17-regression-discontinuity.Rmd

```{r 17_setup, include=FALSE}
knitr::opts_chunk$set(echo=TRUE, eval=FALSE, fig.align="center")
```

# (PART) Quasi-Experimental Designs {-}

# Regression Discontinuity

## Learning Goals {-}

- Implement and interpret the results of a regression discontinuity study

<br>

Slides from today are available [here](https://docs.google.com/presentation/d/1FMxqK7NdqGn8RKGYem-D60FAhzUE5FL3doc8a3qjfzw/edit?usp=sharing).


<br><br><br>


## Exercises {-}

**You can download a template RMarkdown file to start from [here](template_rmds/17-regression-discontinuity.Rmd).**

### Context and setup {-}

We'll look at data from a study by [Carpenter and Dobkin (2009)](http://masteringmetrics.com/wp-content/uploads/2015/01/Carpenter-and-Dobkin-2009.pdf) on the effect of alcohol consumption on mortality rates. 

The variables are as follows:

- `agecell`: Age of individual (the study focuses on adults between the ages of 19-22). This is the assignment (forcing, running) variable.
- `all`: Overall mortality rate
- `alcohol`: Mortality rate for alcohol-related causes
- `homicide`:Mortality rate for homicides
- `suicide`: Mortality rate for suicide
- `mva`: Mortality rate for car accidents
- `drugs`: Mortality rate for drug-related causes (alcohol excluded)
- `externalother`: Mortality rate for other external causes

```{r}
library(tidyverse)

alco <- read_csv("https://raw.githubusercontent.com/DS4PS/pe4ps-textbook/master/data/RegDisc2.csv")

# We create the treatment variable and a centered version of the assignment variable
alco <- alco %>%
    mutate(
        treatment = agecell > 21,
        age_centered = agecell - 21
    )
```

### Main analysis {-}

**Step 1:** Clarifying sharp vs. fuzzy regression discontinuity design

- Is this a sharp or a fuzzy RD design?

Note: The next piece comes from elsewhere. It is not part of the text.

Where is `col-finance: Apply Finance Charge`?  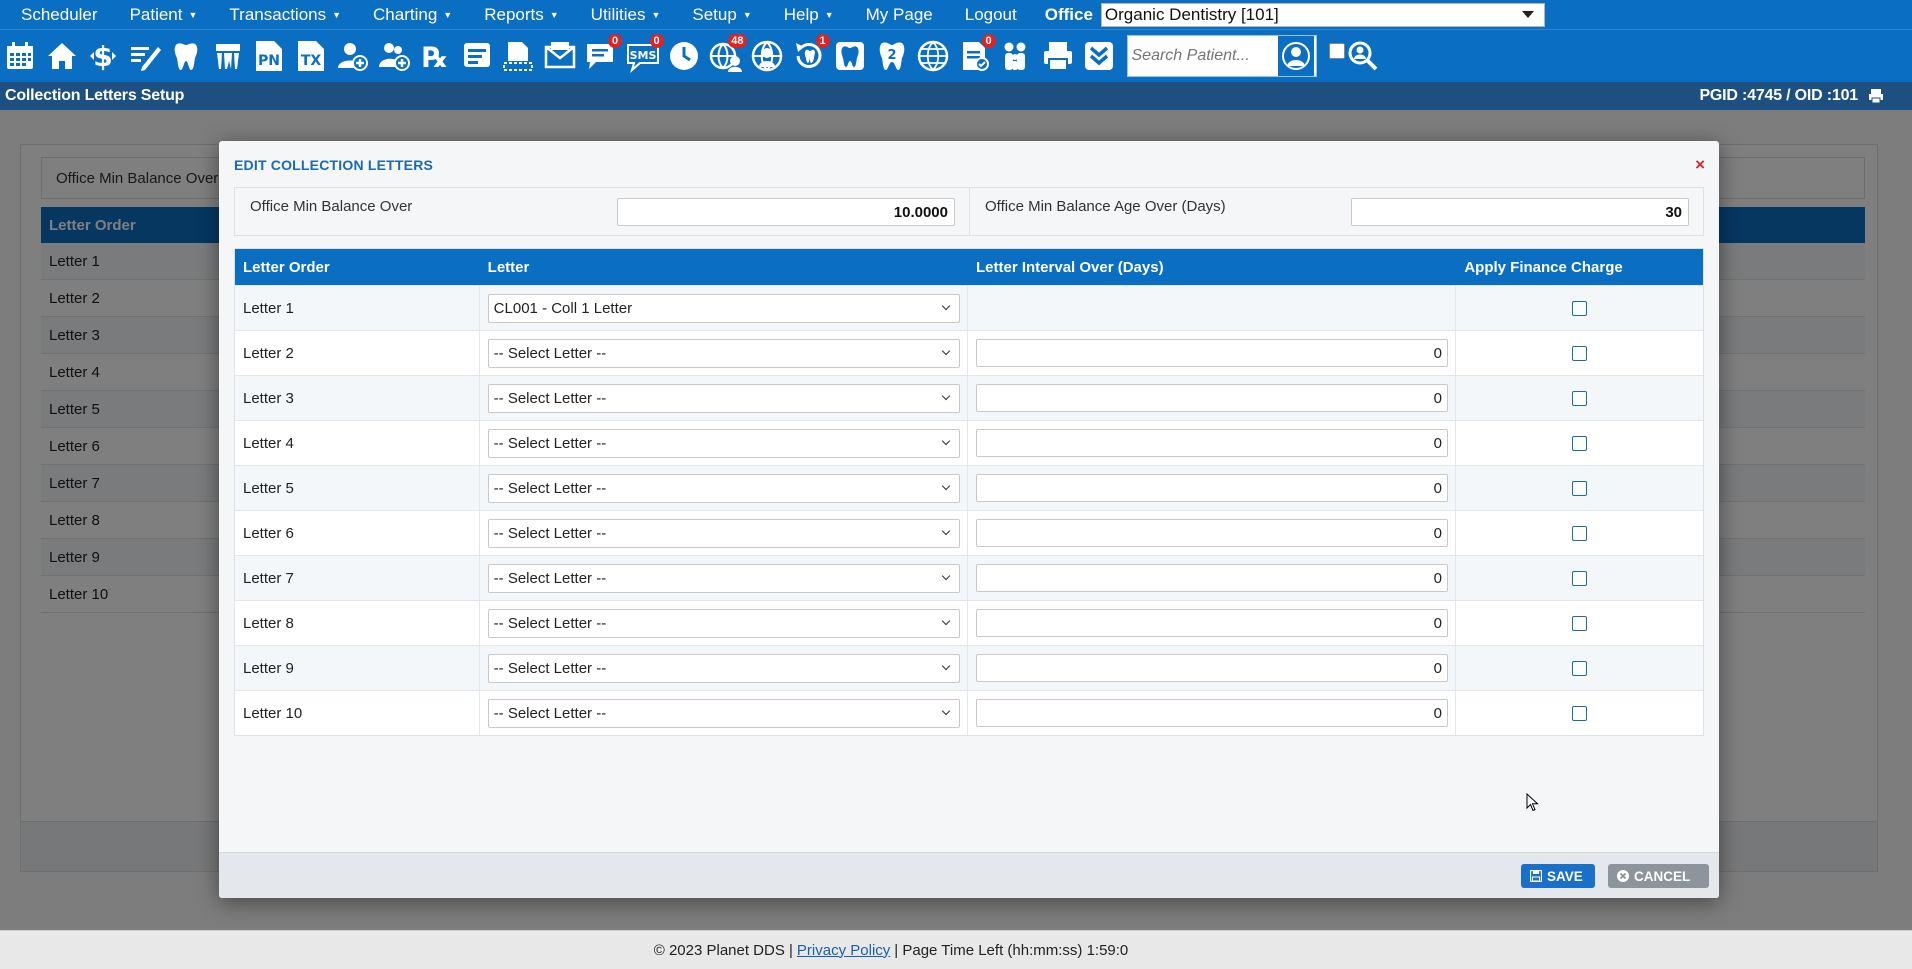 col-finance: Apply Finance Charge is located at coordinates (1544, 267).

Explain.


**Step 2:** Checking the assignment variable

Check the distribution of the assignment (forcing, running) variable (`agecell`). Are there any apparent bumps in the distribution? What would bumps in the distribution suggest?

```{r}
# Distribution of the assignment / forcing / running variable (age)
```


**Step 3:** Covariate balance

While we don't have any covariates available in this dataset, what do you think would be important confounders to include?

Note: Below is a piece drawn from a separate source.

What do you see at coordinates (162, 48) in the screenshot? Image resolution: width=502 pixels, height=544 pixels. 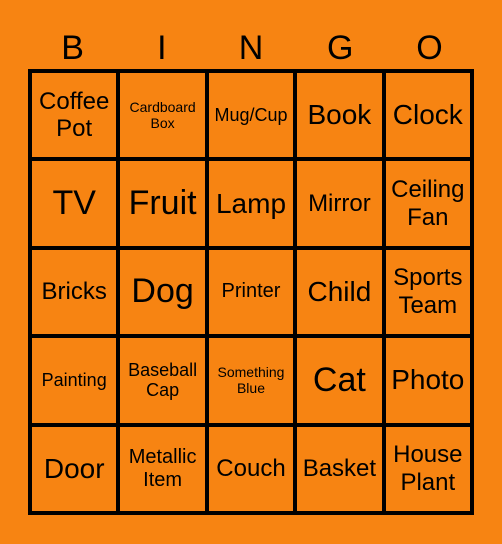 I see `header-letter-i: I` at bounding box center [162, 48].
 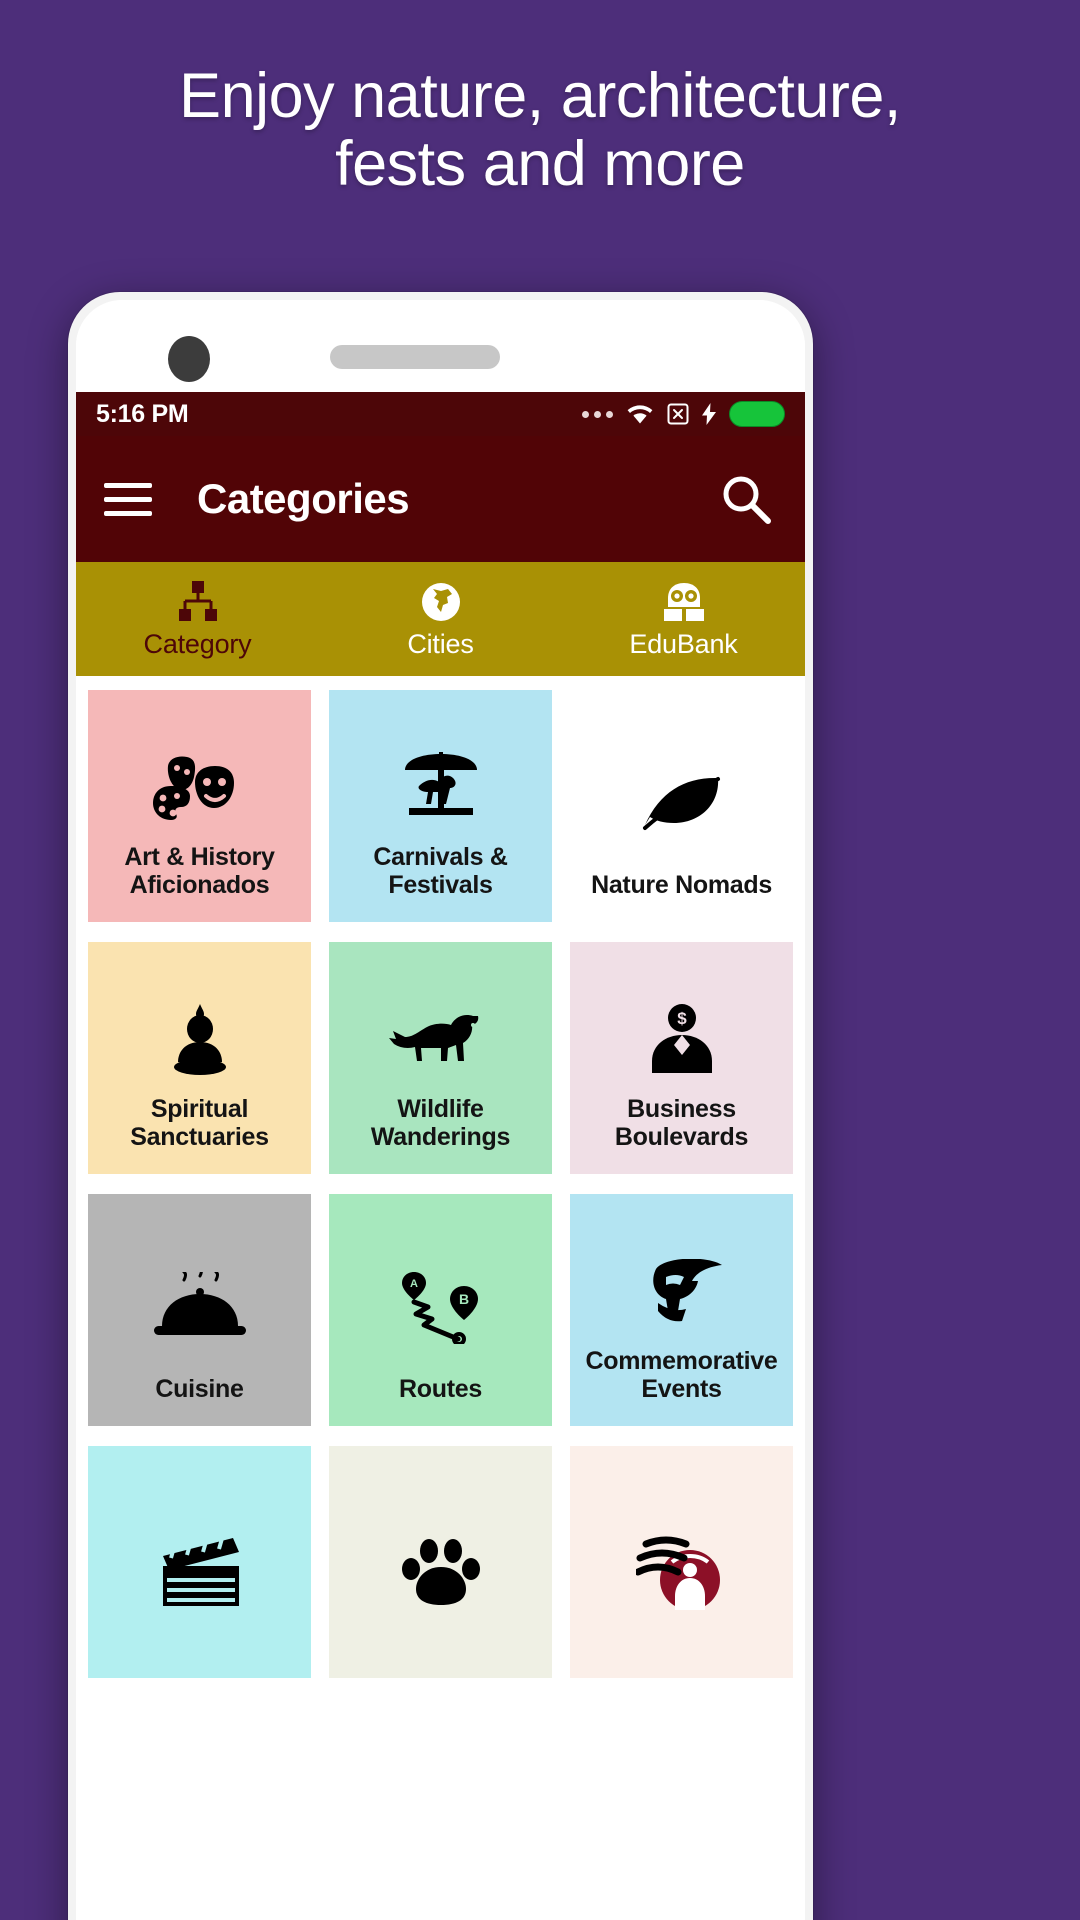 What do you see at coordinates (440, 1306) in the screenshot?
I see `route-a-to-b-icon: A B` at bounding box center [440, 1306].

**Step 4:** Visually check for a treatment effect

Make plots of the assignment variable and the `mva`, `alcohol`, and `drugs` outcomes.

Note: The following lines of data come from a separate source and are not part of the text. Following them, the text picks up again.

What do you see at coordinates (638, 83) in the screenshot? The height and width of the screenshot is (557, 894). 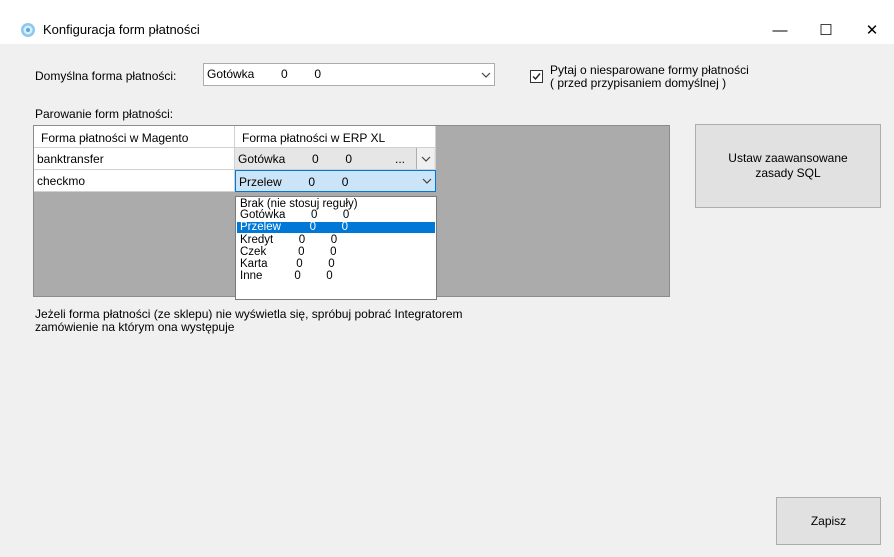 I see `ask-unpaired-label-line2: ( przed przypisaniem domyślnej )` at bounding box center [638, 83].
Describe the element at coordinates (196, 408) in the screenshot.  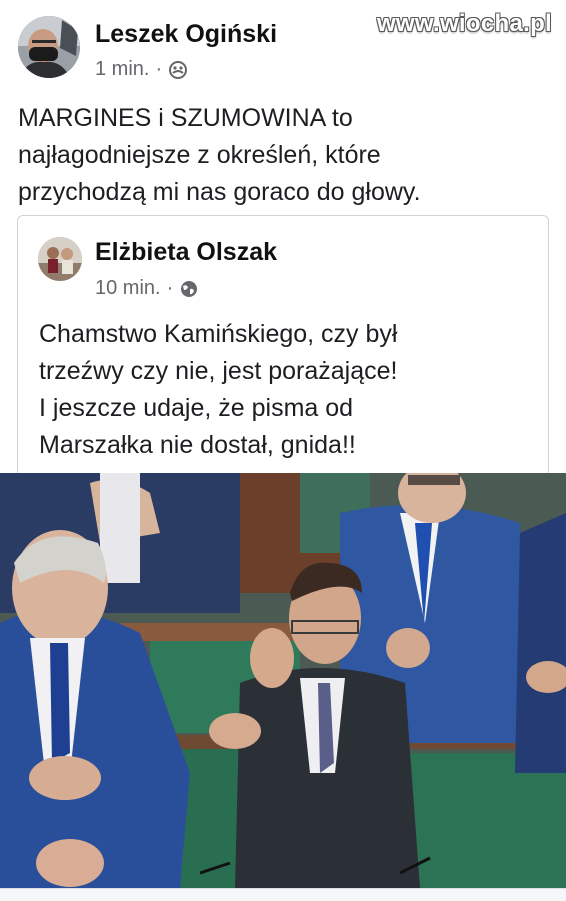
I see `shared-post-line: I jeszcze udaje, że pisma od` at that location.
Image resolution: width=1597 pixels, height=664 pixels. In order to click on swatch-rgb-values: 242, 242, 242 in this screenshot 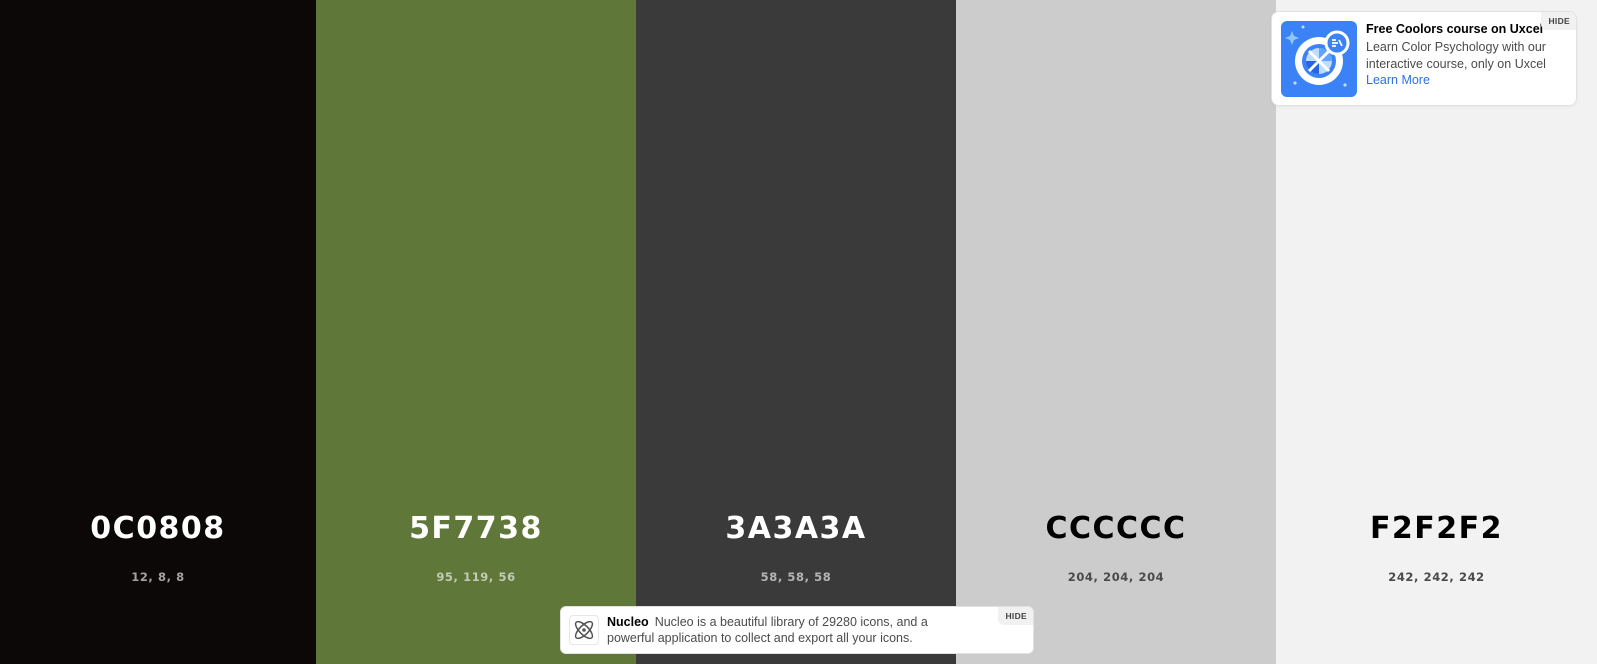, I will do `click(1436, 577)`.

- Either the original or centered version is fine for these plots, but it's probably more useful to look at the original version.
- Include smoothing trend lines.
- Roughly eyeball the treatment effect.

```{r}
# Visually check for a treatment effect

```


**Step 5:** Build models to estimate the treatment effects

Based on your visualizations, determine whether a model with or without interaction between treatment and the assignment variable would be appropriate. Fit these models to estimate the treatment effects, and interpret the appropriate coefficients.

```{r}
# Modeling to estimate treatment effects

```


**Step 6:** Sensitivity analyses

What aspects of regression discontinuity analyses are uncertain (lend themselves to many analysis choices)? What sensitivity analyses might be useful to run?